I would prefer my old friends, my hemlocks, oaks, elms and ash to be as they were. This will not be possible in the near future and already is not possible. The hemlocks that lined streams in Virginia and Carolina since the end of the last ice age are mostly gone. They will not be back w/o some help.

There is no wise leave it alone choice available. If there was such a choice, I would take it. The die is cast. We can either react stupidly or with some circumspection.

Your fears will doom our forests.

You are right about kudzo, as well as other pest such as multiflora rose. Those are growing all over the place as a result of government mandates. I have used that as an example of why we should be careful with giving government too much authority. But they can be easily controlled, if we just do it. Goats and cattle will graze kudzo and controlled burns will take care of it. These are nuisances but not the threats that these bugs are.

Posted by: C&J at May 6, 2013 7:22 PM
Comment #365437

Climate change, Global Warming: it’s all a lie. It’s not even worth talking about.
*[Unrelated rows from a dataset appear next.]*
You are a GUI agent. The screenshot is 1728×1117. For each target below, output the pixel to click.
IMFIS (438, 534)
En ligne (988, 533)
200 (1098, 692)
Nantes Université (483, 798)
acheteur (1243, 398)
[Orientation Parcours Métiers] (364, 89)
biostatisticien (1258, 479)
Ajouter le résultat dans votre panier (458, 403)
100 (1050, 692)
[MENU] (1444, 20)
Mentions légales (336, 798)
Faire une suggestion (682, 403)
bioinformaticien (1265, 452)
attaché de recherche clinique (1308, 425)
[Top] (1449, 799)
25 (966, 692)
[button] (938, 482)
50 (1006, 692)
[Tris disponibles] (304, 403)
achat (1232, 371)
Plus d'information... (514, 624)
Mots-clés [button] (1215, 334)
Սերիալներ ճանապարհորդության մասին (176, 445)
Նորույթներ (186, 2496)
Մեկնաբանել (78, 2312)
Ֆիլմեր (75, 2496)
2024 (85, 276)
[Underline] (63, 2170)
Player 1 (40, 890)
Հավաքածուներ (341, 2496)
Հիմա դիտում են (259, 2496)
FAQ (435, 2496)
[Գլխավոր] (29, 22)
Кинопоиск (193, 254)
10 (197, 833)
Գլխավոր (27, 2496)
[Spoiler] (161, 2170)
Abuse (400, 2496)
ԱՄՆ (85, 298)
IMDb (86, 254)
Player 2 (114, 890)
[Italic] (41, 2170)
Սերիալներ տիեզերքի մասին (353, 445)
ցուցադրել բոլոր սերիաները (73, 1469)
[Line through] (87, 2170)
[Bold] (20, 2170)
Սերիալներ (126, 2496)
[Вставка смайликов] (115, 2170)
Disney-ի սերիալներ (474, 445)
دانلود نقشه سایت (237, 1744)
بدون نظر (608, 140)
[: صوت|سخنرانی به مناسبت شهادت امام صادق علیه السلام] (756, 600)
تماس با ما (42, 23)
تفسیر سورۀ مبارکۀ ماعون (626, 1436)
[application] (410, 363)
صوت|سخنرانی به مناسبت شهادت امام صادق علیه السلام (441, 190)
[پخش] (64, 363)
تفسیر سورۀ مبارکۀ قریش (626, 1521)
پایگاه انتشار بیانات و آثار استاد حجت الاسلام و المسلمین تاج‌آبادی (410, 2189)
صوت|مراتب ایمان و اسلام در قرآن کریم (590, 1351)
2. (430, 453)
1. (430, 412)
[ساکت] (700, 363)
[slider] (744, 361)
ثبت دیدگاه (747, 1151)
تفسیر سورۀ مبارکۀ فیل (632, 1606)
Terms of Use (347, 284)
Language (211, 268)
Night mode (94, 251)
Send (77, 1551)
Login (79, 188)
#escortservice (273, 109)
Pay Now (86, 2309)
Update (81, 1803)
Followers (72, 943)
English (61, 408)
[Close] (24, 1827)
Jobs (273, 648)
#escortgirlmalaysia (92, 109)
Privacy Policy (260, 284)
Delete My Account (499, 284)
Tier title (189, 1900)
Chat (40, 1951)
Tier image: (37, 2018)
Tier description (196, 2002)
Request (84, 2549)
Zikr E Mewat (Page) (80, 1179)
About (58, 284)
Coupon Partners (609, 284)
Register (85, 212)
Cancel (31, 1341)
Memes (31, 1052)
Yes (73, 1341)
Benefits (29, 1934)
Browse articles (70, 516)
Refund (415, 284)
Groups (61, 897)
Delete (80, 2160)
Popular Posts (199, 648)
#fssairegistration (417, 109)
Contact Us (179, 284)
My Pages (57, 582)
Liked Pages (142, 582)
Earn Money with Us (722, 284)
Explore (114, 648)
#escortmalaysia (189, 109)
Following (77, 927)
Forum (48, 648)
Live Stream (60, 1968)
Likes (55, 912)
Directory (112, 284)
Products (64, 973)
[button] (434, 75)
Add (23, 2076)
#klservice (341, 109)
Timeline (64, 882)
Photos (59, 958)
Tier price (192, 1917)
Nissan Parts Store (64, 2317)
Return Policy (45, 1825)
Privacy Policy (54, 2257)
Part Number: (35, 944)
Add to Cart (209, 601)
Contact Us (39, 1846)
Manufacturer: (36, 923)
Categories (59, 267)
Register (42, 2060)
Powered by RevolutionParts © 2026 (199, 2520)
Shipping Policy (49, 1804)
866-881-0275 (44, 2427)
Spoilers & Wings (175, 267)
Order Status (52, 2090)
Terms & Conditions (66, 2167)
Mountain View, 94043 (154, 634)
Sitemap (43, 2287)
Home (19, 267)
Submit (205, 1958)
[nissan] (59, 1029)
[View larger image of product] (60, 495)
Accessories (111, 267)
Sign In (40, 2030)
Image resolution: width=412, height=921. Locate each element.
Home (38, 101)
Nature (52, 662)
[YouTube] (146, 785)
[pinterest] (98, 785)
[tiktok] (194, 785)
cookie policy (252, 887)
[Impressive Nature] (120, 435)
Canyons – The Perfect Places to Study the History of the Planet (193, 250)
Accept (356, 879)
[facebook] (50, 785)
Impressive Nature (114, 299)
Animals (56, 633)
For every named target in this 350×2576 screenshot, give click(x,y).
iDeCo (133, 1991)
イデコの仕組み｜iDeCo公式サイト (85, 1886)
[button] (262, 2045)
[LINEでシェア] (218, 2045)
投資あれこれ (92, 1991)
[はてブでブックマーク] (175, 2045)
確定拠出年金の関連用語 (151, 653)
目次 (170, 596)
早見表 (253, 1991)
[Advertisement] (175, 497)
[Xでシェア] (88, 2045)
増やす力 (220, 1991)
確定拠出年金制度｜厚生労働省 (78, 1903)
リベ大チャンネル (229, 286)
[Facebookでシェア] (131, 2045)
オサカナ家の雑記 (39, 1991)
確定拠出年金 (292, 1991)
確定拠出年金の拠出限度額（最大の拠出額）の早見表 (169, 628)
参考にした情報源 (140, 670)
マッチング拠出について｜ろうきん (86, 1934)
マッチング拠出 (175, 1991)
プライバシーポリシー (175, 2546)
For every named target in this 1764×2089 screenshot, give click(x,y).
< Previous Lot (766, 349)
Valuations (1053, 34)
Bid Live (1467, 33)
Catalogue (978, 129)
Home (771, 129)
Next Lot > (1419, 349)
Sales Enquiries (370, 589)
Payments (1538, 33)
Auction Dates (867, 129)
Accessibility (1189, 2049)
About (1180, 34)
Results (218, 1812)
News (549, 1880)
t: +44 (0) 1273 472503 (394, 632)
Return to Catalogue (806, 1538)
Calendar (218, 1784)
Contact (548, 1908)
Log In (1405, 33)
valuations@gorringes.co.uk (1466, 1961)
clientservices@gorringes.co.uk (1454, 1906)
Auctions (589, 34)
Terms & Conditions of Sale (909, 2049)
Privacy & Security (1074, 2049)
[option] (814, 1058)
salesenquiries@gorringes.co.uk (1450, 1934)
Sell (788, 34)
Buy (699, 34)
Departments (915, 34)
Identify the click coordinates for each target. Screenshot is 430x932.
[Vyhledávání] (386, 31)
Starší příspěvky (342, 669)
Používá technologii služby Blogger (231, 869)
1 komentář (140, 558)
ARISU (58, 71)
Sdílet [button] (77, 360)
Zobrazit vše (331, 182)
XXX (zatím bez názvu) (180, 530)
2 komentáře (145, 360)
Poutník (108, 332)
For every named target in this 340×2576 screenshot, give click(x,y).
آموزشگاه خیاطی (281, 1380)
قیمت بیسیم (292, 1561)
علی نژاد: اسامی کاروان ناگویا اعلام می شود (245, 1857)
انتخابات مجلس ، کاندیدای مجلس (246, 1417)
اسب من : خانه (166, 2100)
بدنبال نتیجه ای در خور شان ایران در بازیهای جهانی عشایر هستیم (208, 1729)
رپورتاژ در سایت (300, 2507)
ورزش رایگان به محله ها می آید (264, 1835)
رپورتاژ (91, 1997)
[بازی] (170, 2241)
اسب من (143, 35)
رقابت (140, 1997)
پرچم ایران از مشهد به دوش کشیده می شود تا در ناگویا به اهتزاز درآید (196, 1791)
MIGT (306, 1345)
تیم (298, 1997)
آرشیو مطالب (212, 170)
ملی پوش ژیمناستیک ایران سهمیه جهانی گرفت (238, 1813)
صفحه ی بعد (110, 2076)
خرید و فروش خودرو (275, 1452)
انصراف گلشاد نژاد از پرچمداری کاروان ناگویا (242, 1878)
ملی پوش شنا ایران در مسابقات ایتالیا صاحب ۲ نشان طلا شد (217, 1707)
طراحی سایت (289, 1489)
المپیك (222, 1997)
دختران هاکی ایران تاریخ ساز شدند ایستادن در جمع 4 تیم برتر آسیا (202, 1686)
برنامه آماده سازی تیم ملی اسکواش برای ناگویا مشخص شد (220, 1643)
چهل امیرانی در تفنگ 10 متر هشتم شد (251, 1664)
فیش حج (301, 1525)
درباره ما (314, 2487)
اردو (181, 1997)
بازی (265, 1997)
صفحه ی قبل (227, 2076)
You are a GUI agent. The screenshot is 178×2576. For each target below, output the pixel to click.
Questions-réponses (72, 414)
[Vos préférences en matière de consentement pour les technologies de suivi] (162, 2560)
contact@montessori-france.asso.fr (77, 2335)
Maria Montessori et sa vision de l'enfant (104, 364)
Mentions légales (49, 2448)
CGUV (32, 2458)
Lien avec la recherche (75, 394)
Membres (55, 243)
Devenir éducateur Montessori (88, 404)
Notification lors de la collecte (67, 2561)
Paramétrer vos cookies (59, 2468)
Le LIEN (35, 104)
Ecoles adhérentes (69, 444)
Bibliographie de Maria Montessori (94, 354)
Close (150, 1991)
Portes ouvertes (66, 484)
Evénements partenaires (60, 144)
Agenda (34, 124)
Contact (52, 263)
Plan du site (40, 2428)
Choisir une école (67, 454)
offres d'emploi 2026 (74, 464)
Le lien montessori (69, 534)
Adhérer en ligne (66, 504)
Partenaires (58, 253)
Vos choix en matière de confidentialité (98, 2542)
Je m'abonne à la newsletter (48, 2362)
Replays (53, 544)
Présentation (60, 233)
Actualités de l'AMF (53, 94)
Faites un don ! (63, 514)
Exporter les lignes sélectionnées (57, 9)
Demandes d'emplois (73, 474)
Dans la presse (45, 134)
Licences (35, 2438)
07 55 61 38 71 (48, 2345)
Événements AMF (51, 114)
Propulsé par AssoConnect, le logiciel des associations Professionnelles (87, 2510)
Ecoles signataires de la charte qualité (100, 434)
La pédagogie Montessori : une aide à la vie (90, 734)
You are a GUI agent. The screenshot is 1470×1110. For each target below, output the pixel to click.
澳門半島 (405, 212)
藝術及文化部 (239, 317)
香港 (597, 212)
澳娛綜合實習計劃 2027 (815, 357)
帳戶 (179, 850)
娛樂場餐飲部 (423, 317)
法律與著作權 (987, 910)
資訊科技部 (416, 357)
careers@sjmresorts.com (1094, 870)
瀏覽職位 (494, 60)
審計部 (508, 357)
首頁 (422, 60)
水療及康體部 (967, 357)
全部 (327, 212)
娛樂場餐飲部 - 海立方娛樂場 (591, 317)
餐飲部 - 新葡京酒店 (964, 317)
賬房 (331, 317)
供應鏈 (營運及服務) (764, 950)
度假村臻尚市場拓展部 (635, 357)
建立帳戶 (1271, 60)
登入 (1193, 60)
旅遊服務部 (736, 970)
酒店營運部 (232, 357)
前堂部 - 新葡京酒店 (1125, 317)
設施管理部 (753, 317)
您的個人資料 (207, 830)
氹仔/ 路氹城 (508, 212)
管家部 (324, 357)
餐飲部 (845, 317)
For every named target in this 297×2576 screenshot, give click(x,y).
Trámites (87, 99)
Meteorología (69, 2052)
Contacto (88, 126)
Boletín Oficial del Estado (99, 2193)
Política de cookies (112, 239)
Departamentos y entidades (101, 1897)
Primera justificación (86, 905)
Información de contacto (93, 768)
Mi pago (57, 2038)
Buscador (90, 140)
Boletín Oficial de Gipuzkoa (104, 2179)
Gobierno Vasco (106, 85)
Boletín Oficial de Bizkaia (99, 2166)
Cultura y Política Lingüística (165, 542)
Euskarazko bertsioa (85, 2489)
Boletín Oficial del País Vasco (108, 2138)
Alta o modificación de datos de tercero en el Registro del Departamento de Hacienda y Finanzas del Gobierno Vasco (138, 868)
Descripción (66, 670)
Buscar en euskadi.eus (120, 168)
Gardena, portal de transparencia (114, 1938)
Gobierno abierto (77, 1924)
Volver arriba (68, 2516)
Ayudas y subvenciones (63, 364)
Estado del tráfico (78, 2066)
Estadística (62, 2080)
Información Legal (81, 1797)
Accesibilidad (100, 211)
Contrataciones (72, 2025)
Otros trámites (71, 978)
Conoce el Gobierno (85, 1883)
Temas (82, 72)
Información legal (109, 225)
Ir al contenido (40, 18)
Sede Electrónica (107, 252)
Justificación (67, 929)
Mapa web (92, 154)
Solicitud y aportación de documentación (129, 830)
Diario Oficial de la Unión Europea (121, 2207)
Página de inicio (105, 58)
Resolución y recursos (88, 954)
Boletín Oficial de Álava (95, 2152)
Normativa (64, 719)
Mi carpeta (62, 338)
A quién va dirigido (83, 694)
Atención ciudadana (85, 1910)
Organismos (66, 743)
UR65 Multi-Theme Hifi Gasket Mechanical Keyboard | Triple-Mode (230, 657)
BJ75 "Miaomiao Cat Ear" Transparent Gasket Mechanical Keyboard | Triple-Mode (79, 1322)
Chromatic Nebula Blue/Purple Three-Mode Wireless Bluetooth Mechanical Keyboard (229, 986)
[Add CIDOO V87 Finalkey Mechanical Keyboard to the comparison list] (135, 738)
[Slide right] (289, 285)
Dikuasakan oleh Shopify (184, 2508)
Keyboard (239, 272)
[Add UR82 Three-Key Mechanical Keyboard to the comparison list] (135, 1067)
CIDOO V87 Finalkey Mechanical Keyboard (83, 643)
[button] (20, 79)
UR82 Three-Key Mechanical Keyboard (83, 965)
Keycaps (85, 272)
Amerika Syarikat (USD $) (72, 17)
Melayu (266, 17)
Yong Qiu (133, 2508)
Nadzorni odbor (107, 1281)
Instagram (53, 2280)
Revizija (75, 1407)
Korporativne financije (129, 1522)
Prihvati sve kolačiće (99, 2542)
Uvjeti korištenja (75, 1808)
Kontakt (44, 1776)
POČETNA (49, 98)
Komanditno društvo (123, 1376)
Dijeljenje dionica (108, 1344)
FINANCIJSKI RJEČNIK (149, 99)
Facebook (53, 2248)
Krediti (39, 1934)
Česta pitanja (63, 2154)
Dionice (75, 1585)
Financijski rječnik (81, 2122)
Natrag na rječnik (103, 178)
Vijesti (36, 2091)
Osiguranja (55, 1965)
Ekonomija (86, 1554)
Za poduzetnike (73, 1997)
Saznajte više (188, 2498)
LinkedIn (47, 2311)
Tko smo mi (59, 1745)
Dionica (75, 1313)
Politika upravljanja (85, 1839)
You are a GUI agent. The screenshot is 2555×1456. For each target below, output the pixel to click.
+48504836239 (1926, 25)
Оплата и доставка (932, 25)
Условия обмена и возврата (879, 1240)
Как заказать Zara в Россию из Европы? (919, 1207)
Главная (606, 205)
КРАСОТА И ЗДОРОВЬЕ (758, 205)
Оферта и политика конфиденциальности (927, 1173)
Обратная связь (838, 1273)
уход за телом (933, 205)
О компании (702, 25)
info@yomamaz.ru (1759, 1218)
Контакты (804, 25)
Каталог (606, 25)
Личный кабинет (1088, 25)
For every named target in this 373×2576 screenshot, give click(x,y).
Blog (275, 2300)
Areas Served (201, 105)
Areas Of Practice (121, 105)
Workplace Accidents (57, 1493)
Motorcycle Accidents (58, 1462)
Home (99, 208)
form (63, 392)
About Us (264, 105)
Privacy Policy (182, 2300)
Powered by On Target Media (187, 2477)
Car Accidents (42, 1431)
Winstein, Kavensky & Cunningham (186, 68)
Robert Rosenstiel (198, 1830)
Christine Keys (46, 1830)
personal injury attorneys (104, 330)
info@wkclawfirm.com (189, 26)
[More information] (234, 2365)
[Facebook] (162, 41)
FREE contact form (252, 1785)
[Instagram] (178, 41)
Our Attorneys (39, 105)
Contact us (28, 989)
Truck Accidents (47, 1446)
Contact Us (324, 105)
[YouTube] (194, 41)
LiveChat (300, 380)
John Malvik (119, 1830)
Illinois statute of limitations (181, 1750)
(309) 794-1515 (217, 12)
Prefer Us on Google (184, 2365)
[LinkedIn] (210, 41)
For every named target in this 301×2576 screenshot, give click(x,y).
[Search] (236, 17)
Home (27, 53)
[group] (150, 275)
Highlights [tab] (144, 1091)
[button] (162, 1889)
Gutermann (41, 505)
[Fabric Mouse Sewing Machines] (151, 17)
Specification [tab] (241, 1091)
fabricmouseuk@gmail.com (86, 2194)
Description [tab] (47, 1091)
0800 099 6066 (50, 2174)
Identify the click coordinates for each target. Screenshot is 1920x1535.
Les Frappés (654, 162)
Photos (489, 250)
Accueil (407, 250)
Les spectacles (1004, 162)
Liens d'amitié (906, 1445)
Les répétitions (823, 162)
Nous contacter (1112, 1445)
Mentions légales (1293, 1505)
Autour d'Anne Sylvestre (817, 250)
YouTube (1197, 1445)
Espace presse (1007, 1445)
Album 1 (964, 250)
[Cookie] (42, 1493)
BENGHAZI: IS THE BIG LIE. Let’s talk about the Obama administration lying to the American people; let’s talk about Hillary Clinton being thrown under the bus…AGAIN; let’s talk about an administration that shut down the rescue of Americans (4 of which died); let’s talk about an administration who absolutely refuses to call Islamic Terrorist what they are…terrorists; let’s talk about an administration that lied to the American people that the problems were caused over a video; and let’s talk about an administration that actively tried to fire up the Muslim countries by apologizing for a video that no one even knew about. Let’s talk about the disgust of the Obama administration. Let’s talk about the statute of limitations for Americans being murdered in Benghazi. Jay Carney said that “happened a long time ago” and Hillary says “WHO CARES WHY THEY DIED”.